For this unit I read Mercer Mayer's There's a Nightmare in My Closet. Students began by inventing a nightmare all whilst remembering solid color, originality and filling the space. The next step students received a cardboard room with a pre-drawn closet door, rug and floor that they used primary colored paints to color in. Students then had to decorate their room with design, color in with colored pencil and invent a poster that also was colored with colored pencil. The final steps were learned how to create a pop-up dresser using a stacking method, creating a cardboard lamp, toys, banner for their door, pasting their monsters' behind the door and finally a bead for the doorknob.

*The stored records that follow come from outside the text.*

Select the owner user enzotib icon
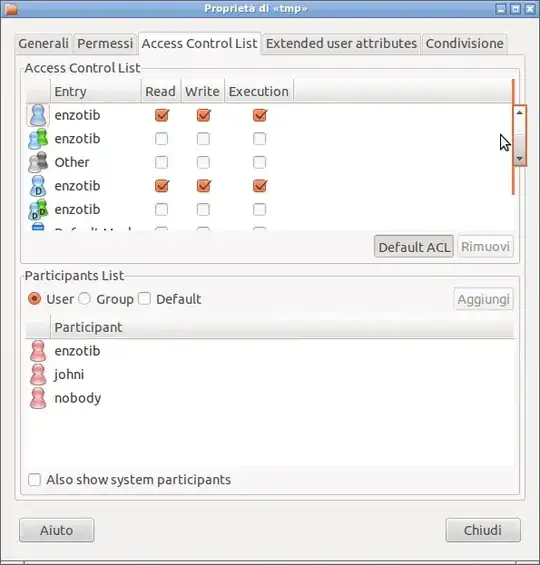This screenshot has height=565, width=540. [x=38, y=115]
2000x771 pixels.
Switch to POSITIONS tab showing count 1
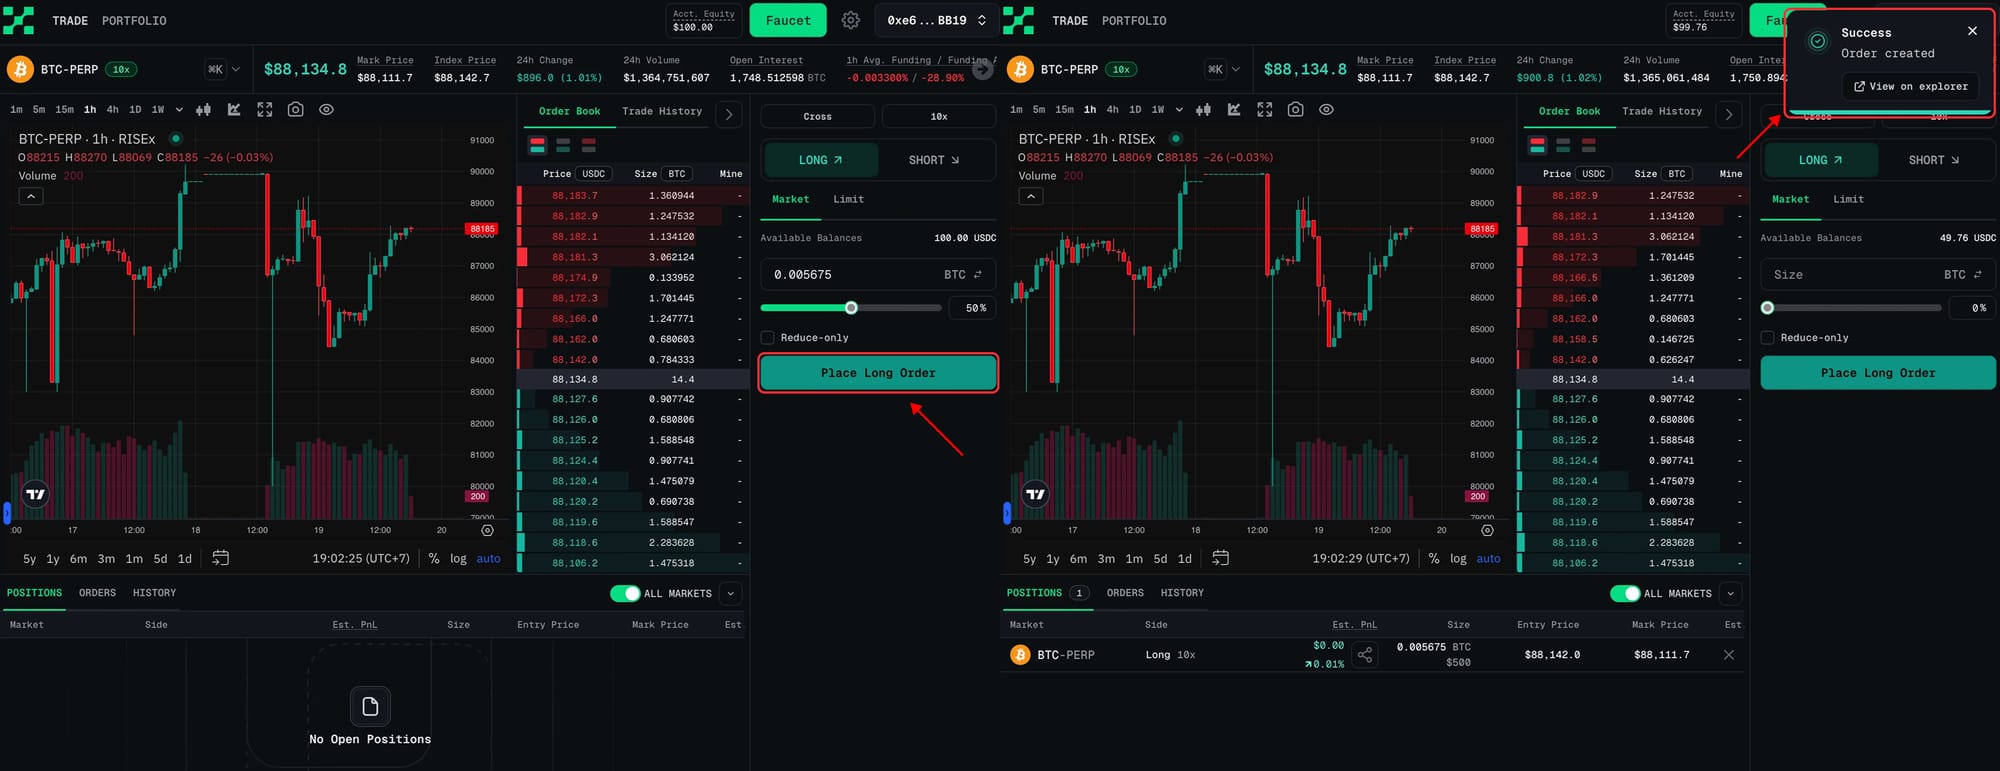(1046, 593)
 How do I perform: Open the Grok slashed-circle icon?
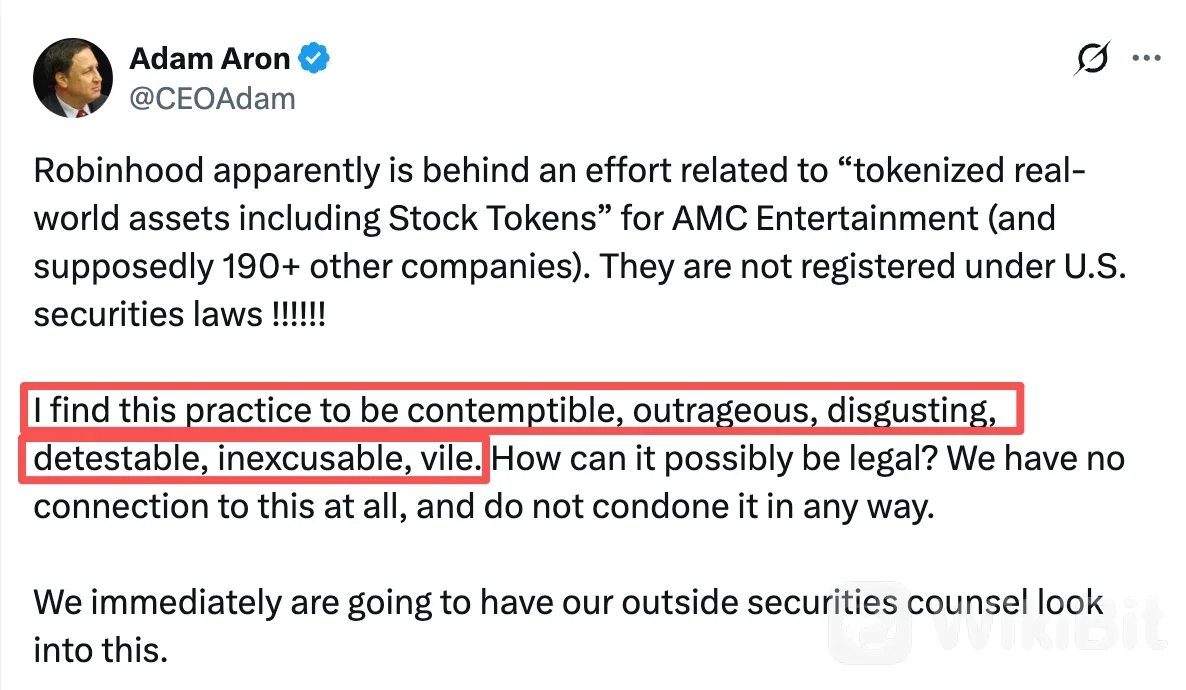coord(1092,58)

Introducing the meaning of an Architect and what that job entails students were challenged to become architects and the builders of their own designed building. Using popsicle sticks and very controlled amounts of glue students created bases for their structures and other elements such as roofs, windows and doorways. Allowing a week to pass to dry students then used one color per class to paint their structures, outline their buildings and use past techniques of oil pastels to color in their traced buildings. The final step students cut out their tracings and pasted their structures upon them to construct abstract buildings.
For this project students created three parts; a background, middle ground and foreground. Some classes created painted shape backgrounds while others used marker to build an ominous anvil cloud then used eye droppers and water to be masters of their own storms. For the middle ground students discussed what it means to look at buildings instead of down at them (perspective), then drew simple street scenes that they watercolored. The final day was for the foreground, or what's the closest aspect to the viewer. Students cut out their streets and drew vehicles to color and paste within their scene.

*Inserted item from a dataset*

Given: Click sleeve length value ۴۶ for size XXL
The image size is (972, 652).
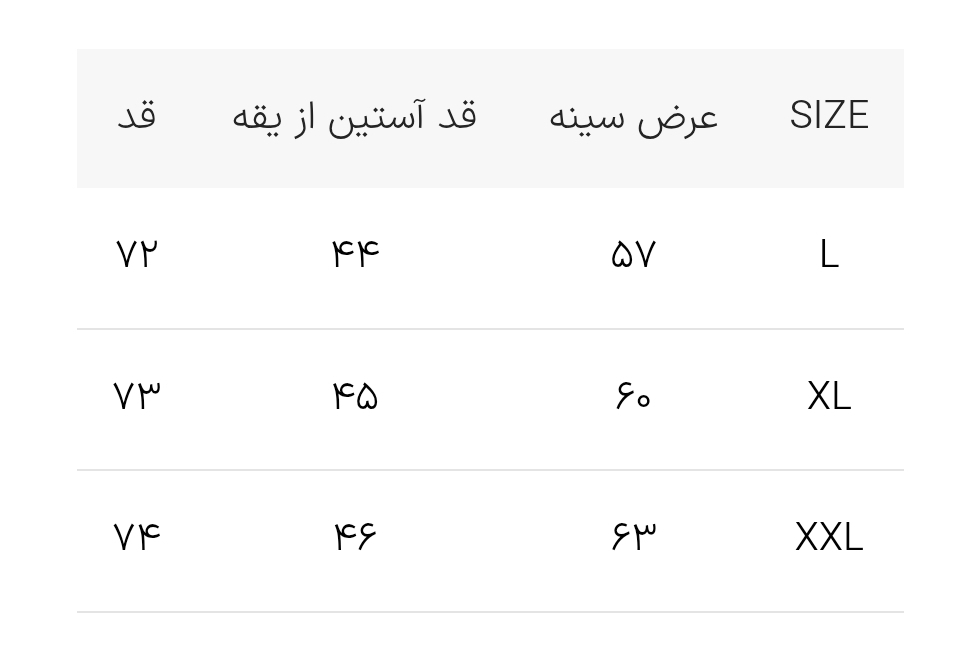Looking at the screenshot, I should tap(355, 538).
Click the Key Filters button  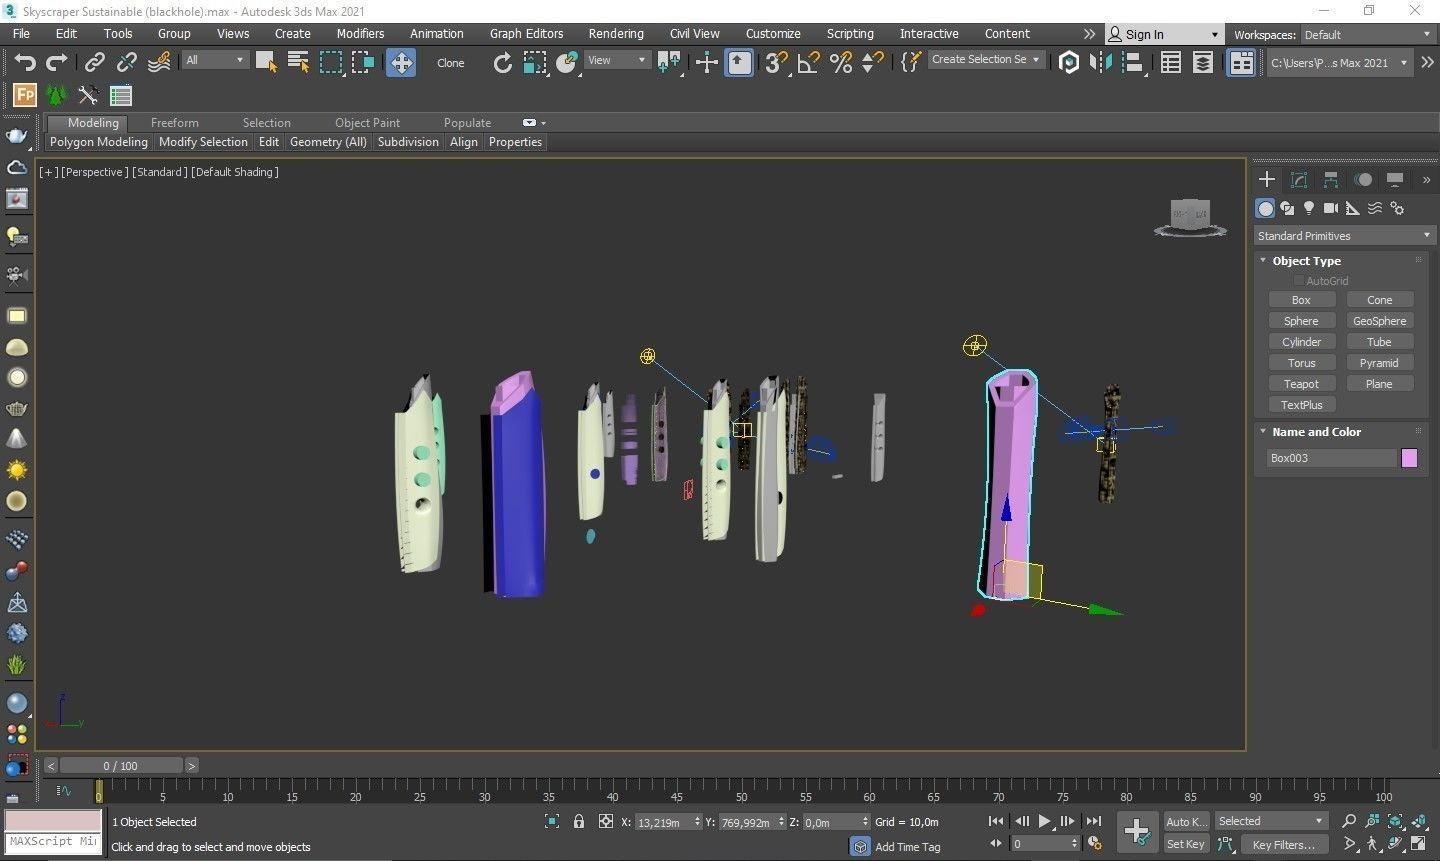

For this art party students earned with good behavior they learned how water affects washable markers. After creating a solidly colored design students used eye droppers to drip water and learned how to control the direction of the water.
The first step to this project was creating colored tissue paper backgrounds painted on with glue. Only red, yellow and blue tissue paper was used to get their secondary colors to appear. The next class students learned how to create a heart that included design, line design, detail and shapes. Using glue as a drawing tool students had fun outlining their heart designs while getting control over a heavy glue bottle. When the glue dried students learned about the artist Jim Dine and had the opportunity to view a slideshow of his work while discussing what colors and textures he used. Using oil pastels, students colored their entire design making sure to blend and experiment with their colors. This project tied in art elements; line, color, shapes and texture.
For this project students learned about relief sculpture..."to give the impression that the sculpted material has been raised above the background plane." They received different shaped pieces of cardboard and drew line designs that gave the impression of movement.
For this in-depth unit I introduced the concept of a flower filled with art vocabulary such as; design, line design, concentric circles, shapes, detail etc. Students at this point in the year must use art vocabulary to describe their work. Using their primary colors they painted their designed flowers then used toothpicks to create neon colored dots to highlight certain areas. The background of the flower and stem is a compilation of organic and geometric shapes that have been cropped and colored in using solid coloring and rubbing techniques. The final step was to create a patterned flower pot and fold it to build a 3D "Pop Up" pot.